Equity erodes away when interest rates go negative… then everything starts to sour.

China’s economy and stock market are effectively in the toilet, or poised to further collapse the next time anything big happens in Europe or the United States, and perhaps any part of the world.

The U.S. stock market has become jumpy and prone to collapse as well, and all major markets are now global, and trip up anytime the string tied around their ankle is yanked from across the ocean. And collapsing oil prices are adding huge pressures to everything.

Now Europe banks are at the brink. Will it be enough to set off the major crisis everyone has been warning about?

Via MarketWatch:

Europe’s bank index has posted its longest weekly string of losses since 2008 […] the Stoxx Europe 600 Banks Index has logged six straight weeks of declines.

Lackluster profits and negative interest rates, have prompted investors to dump shares in the sector that was touted as one of the best investment ideas just a few months ago.

[…]

The negative interest rates set by the ECB means that banks effectively have to pay to have cash on their balance sheets, while at the same time getting squeezed on their net interest margins. Debt levels are already really high on the continent, which means further loan growth is expected to be low, he said.

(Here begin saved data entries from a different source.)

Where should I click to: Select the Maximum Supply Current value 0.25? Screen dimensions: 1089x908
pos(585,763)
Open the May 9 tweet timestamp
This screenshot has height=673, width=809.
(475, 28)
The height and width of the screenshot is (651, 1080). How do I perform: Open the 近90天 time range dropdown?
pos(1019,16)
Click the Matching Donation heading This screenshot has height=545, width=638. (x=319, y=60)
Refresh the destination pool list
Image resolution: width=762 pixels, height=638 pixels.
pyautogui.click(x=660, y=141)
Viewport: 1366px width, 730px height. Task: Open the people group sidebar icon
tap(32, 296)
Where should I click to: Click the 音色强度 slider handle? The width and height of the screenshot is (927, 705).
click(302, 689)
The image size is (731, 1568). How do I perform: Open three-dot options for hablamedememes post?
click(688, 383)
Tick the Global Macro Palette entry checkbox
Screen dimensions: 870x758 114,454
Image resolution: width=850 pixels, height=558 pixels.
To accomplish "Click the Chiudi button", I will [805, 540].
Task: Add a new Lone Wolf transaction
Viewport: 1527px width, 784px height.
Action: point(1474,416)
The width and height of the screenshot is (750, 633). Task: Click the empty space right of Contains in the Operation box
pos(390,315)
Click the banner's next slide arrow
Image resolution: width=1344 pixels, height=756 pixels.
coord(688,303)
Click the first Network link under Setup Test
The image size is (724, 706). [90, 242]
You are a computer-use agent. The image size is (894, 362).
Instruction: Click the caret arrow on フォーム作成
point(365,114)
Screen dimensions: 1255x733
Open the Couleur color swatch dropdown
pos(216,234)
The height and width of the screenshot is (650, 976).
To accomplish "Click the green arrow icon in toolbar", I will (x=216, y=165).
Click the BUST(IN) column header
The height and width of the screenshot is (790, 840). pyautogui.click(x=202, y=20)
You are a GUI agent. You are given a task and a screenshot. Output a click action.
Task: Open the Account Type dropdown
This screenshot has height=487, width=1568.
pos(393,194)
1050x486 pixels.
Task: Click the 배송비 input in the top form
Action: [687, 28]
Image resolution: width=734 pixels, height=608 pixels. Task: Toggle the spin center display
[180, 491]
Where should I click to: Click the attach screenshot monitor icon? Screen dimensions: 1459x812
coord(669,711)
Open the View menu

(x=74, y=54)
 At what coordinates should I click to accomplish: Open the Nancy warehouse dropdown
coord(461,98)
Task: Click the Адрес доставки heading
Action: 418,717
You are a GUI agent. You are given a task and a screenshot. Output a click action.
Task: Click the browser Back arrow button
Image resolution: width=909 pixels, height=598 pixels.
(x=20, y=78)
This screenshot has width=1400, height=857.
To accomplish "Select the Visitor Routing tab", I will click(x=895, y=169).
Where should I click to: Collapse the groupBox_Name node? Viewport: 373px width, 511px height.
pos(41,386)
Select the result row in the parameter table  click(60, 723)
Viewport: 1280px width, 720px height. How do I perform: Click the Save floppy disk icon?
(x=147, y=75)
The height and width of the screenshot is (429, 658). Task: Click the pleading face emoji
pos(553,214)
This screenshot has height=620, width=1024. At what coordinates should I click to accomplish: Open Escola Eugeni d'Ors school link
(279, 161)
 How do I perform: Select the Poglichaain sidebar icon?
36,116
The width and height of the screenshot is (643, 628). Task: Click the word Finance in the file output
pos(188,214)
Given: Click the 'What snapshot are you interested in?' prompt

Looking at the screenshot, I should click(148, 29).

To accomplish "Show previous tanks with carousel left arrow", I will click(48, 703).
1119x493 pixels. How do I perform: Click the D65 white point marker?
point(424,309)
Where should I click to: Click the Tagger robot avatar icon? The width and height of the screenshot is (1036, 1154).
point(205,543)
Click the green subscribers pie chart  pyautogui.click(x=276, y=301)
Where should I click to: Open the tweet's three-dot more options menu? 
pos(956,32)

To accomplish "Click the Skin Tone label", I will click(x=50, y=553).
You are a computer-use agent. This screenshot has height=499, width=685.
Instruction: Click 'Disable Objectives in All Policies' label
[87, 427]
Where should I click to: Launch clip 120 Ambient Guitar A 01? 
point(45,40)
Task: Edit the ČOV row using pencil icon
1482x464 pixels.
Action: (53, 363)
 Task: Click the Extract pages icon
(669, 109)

Negative interest rates, a result of the overkill of quantitative easing at the Federal Reserve, is plenty enough rope for all involved to hang themselves. The desperate and poor will fall as a result of borrowing too much on easy credit, and the richer and better off will fall as a result of declining returns and falling standards for income.

Banks and businesses are now seeing no return at all for investment in some cases, and a devastating decline in income security for pensioners and savers. Zero interest rates have caused severe damage.

Things are severely distorted.

“The current environment for European banks is very, very bad. Over a full business cycle, I think it’s very questionable whether banks on average are able to cover their cost of equity. And as a result that makes it an unattractive investment for long-term investors,” warned Peter Garnry, head of equity strategy at Saxo Bank.

The doom-and-gloom outlook for banks comes as the stock market has had an ominous start to the year.

[…]

“And its worrisome, because banks are much more important for the credit mechanism in the economy here in Europe than it is in the U.S. […] therefore [the current weakness] is a little bit scary,” he said.

When the credit crunch is fully on, it is likely to trigger a debt bomb with low income developing countries and broke, bankrupt mismanaged first world cities and states (like Illinois). It will also be much more difficult for households to gain credit, due to the pressures at higher levels.

According to Market Watch, one of the precursors to this new disaster has been “aggressive easing from the European Central Bank,” in order words, more quantitative easing, Federal Reserve style.

Just as bank regulators have recognized in the United States, this monetary policy has distorted EVERYTHING it has touched.

Every sector, every market. The stocks are in a bubble; asset prices inflated; job growth and wages stagnant; investors with nothing to show; and a grinding halt across the entire machine itself.

The Federal Reserve went way too far with its free flowing easy money, trickling slowly down from the top where most all of it went. Now everything is tangled and messy.

“Normally,” Market Watch claims, “banks benefit from measures such as quantitative easing, but it’s just not doing the trick in Europe.”

What a joke.

Now everyone will be taken for a ride… and things are sure to be a bumpy ride.

Read more:

Global Economy “Trapped in Death Spiral” According to Wall Street Bank

“Fed Risks Triggering Panic and Turmoil”: World Bank Warns Against Raising Rates

Central Bank of Central Banks Says “The World is Unable to Fight Next Global Crash”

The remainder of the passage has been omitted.